For classification purpose, two Deep Neural Network (DNN)-based approach are used as below:
i) Convolution Neural Network (CNN)-based Approach
ii) Residual Network (ResNet)-based Approach
Both the network are trained on the given training data for two epochs. CNN-based network is optimized with RMSprop optimization technique, whereas ResNet is optimized using Adam optimization with 0.0001 learning rate.
A recent trend indicates that a higher number of stacked layers of neural networks gives better results. However, current studies show that deeper neural networks are more challenging to train due to the problems, such as overfitting, vanishing gradient, etc. Although ResNet is deeper version of CNN, it solves these problem. The main reason behind this is the identity mapping. Due to the skip connections in ResNet, it would be easier to push the residual to zero than to fit an identity mapping by a stack of nonlinear layers. Hence, ResNet is used here to improve the classification results compare to the CNN-based approach.

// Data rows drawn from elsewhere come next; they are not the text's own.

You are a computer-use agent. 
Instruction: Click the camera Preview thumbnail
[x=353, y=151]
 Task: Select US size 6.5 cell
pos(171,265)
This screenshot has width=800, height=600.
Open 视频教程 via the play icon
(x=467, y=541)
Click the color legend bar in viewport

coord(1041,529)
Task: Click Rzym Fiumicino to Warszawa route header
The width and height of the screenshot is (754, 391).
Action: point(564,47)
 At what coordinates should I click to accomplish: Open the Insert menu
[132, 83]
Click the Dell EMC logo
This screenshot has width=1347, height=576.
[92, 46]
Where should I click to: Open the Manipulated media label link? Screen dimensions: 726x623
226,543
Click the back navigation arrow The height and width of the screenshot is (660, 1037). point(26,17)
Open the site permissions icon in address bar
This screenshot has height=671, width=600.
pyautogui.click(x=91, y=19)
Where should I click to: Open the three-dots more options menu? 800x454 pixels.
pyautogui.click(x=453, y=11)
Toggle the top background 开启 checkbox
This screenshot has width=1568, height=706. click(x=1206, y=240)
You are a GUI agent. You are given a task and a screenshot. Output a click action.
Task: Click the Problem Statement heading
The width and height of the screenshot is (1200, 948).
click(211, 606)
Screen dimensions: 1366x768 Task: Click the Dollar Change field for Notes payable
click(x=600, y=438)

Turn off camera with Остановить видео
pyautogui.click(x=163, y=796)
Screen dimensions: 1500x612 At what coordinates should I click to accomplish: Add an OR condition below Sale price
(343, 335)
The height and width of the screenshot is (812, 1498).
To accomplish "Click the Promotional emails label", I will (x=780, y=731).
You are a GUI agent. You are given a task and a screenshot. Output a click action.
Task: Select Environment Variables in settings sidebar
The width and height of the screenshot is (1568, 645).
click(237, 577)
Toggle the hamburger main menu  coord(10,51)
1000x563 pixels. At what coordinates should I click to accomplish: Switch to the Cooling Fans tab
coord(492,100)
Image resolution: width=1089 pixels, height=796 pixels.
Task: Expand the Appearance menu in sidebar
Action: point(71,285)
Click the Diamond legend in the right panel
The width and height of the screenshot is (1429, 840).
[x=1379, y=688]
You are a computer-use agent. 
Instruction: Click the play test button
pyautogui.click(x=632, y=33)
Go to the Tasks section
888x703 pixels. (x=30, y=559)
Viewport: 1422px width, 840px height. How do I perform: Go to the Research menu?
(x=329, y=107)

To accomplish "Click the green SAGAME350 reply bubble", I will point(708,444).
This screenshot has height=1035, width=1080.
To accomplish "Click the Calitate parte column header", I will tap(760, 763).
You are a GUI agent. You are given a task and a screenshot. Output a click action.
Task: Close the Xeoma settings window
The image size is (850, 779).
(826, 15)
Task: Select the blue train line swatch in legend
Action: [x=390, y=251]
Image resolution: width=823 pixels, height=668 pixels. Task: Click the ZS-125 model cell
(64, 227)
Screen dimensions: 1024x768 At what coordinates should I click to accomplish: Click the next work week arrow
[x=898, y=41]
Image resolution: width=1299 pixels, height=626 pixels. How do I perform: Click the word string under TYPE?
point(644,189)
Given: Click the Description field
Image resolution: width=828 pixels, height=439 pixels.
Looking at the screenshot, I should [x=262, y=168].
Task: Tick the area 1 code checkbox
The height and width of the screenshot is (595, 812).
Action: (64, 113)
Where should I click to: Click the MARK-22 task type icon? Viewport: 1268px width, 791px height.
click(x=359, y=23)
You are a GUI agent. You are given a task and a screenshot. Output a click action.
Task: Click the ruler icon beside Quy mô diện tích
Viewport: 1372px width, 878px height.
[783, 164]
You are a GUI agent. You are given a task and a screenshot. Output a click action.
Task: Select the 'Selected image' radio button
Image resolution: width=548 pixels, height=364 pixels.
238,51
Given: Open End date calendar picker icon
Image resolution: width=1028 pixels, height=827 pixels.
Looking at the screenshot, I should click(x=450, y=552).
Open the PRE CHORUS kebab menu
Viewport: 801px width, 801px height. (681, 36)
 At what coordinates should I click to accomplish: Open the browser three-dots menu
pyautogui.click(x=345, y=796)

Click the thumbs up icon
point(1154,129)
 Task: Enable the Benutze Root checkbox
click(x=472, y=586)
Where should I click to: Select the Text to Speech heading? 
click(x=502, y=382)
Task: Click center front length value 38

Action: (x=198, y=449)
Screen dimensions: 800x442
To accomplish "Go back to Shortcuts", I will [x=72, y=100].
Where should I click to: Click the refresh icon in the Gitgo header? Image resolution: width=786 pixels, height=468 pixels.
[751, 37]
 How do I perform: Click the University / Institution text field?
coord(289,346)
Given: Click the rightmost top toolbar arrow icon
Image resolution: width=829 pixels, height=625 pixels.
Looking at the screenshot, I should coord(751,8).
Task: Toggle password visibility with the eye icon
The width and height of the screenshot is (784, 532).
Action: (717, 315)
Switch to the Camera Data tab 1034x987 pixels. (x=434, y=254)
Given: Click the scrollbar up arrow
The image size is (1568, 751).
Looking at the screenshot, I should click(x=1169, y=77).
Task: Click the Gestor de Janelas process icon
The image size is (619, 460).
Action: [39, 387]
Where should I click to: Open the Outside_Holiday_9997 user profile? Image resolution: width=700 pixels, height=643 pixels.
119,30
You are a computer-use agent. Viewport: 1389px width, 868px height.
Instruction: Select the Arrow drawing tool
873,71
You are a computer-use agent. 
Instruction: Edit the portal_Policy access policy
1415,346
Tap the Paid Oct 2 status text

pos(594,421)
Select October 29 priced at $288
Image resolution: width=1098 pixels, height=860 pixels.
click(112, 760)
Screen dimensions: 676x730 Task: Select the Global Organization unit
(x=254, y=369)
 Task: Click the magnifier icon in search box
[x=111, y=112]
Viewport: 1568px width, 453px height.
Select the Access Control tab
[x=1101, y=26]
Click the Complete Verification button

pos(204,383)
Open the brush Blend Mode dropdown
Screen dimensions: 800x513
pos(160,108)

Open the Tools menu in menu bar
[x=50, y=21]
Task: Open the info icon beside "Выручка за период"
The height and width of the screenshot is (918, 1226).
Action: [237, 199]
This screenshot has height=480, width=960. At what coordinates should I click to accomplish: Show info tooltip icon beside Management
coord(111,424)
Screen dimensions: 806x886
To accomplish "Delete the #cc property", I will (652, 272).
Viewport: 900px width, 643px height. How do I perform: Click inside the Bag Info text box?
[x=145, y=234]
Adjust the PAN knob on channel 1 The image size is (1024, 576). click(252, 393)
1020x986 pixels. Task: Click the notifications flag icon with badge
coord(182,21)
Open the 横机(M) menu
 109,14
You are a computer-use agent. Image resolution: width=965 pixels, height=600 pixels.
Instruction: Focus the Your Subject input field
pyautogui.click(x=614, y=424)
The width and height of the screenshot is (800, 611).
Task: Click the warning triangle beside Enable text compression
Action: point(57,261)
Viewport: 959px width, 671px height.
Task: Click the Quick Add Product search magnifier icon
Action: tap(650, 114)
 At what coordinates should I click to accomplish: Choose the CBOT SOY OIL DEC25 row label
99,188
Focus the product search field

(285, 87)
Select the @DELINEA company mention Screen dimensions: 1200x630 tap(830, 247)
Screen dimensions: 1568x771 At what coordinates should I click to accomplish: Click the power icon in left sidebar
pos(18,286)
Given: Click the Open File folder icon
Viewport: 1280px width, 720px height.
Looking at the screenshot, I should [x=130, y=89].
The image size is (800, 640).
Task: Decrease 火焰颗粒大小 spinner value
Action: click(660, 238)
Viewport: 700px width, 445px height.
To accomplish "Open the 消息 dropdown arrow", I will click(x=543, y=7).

OpenCV is used to do rotation of the images to make it upright. The rotations are done based on the predictions and below rotation techniques are used -
- upright - do not rotate the image,
- rotated_left - rotate the image 90 degree clockwise,
- rotated_right - rotate the image 90 degree counterclockwise,
- upside_down - rotate the image 180 degree.
-
Prediction of the test images are stored in .csv file in the result folder for both approaches.
-
results.txt file contains link of the .npy file of the size (5361, 64, 64, 3) and link of corrected images folder.